| WHAT IS REQUIRED |
Copy the data from the line with "Given: Click the chevron icon in CAD field" to the line with "click(765, 67)", replacing "green shield" with "blue shield" and keeping everything else the same.

| RAW RECORDS |
---*---

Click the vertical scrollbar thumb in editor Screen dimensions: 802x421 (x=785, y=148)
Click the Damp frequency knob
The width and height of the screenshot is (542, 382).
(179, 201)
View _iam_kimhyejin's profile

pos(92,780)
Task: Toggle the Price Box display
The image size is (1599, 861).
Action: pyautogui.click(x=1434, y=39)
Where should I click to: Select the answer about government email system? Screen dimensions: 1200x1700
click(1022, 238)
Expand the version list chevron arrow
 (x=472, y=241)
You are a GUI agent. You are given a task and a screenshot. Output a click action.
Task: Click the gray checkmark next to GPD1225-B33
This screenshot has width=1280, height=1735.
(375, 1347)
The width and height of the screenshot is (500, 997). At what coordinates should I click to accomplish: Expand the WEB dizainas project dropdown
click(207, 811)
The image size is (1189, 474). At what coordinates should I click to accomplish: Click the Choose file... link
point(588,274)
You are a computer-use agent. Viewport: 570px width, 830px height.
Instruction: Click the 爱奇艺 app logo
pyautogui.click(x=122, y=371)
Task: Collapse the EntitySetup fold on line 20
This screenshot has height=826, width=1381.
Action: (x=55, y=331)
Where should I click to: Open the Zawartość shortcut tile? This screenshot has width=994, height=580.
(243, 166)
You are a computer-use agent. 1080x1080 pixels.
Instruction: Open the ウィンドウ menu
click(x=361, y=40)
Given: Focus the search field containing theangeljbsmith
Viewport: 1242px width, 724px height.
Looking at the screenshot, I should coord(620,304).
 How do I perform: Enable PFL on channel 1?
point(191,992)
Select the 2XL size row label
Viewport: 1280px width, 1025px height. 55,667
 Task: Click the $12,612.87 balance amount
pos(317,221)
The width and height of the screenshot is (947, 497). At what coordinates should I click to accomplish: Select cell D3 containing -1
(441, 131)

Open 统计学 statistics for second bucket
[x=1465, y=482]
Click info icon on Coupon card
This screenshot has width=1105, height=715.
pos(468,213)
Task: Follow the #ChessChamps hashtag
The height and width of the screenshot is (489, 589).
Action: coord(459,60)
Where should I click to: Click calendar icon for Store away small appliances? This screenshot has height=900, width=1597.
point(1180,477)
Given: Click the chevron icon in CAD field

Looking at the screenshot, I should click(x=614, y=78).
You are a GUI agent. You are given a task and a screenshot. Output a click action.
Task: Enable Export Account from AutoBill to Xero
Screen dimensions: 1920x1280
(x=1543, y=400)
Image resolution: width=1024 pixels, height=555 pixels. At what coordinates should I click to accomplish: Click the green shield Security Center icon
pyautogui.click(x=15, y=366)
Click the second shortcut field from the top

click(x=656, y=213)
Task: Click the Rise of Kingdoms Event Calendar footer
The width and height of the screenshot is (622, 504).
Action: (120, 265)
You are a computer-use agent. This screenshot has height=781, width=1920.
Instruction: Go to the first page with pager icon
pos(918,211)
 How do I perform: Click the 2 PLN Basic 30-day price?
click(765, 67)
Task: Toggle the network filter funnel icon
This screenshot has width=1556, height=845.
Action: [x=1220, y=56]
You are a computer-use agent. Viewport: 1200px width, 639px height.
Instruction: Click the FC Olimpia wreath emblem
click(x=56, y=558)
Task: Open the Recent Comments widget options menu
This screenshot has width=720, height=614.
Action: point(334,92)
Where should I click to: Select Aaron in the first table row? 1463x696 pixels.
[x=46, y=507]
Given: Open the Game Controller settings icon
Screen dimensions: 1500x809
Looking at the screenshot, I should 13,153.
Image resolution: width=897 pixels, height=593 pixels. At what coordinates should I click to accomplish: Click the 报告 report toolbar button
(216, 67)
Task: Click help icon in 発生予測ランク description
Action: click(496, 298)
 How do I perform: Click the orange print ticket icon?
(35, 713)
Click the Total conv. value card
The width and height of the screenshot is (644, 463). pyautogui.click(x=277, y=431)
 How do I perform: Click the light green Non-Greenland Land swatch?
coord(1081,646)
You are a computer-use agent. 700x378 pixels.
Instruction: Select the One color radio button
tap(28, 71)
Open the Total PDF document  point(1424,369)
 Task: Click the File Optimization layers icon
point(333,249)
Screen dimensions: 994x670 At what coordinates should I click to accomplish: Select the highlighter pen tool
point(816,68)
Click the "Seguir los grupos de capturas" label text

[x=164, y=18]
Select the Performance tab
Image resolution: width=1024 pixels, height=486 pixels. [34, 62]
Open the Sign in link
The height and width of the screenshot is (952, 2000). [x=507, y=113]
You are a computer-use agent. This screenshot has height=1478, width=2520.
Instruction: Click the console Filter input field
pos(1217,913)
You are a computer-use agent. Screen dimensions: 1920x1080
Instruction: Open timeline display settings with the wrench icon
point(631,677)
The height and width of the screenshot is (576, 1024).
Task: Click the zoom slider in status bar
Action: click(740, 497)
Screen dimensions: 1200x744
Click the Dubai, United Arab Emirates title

---*---

| ANSWER |
Given: Click the chevron icon in CAD field

Looking at the screenshot, I should click(x=614, y=78).
You are a GUI agent. You are given a task and a screenshot. Output a click action.
Task: Enable Export Account from AutoBill to Xero
Screen dimensions: 1920x1280
(x=1543, y=400)
Image resolution: width=1024 pixels, height=555 pixels. At what coordinates should I click to accomplish: Click the blue shield Security Center icon
pyautogui.click(x=15, y=366)
Click the second shortcut field from the top

click(x=656, y=213)
Task: Click the Rise of Kingdoms Event Calendar footer
The width and height of the screenshot is (622, 504).
Action: (120, 265)
You are a computer-use agent. This screenshot has height=781, width=1920.
Instruction: Go to the first page with pager icon
pos(918,211)
 How do I perform: Click the 2 PLN Basic 30-day price?
click(765, 67)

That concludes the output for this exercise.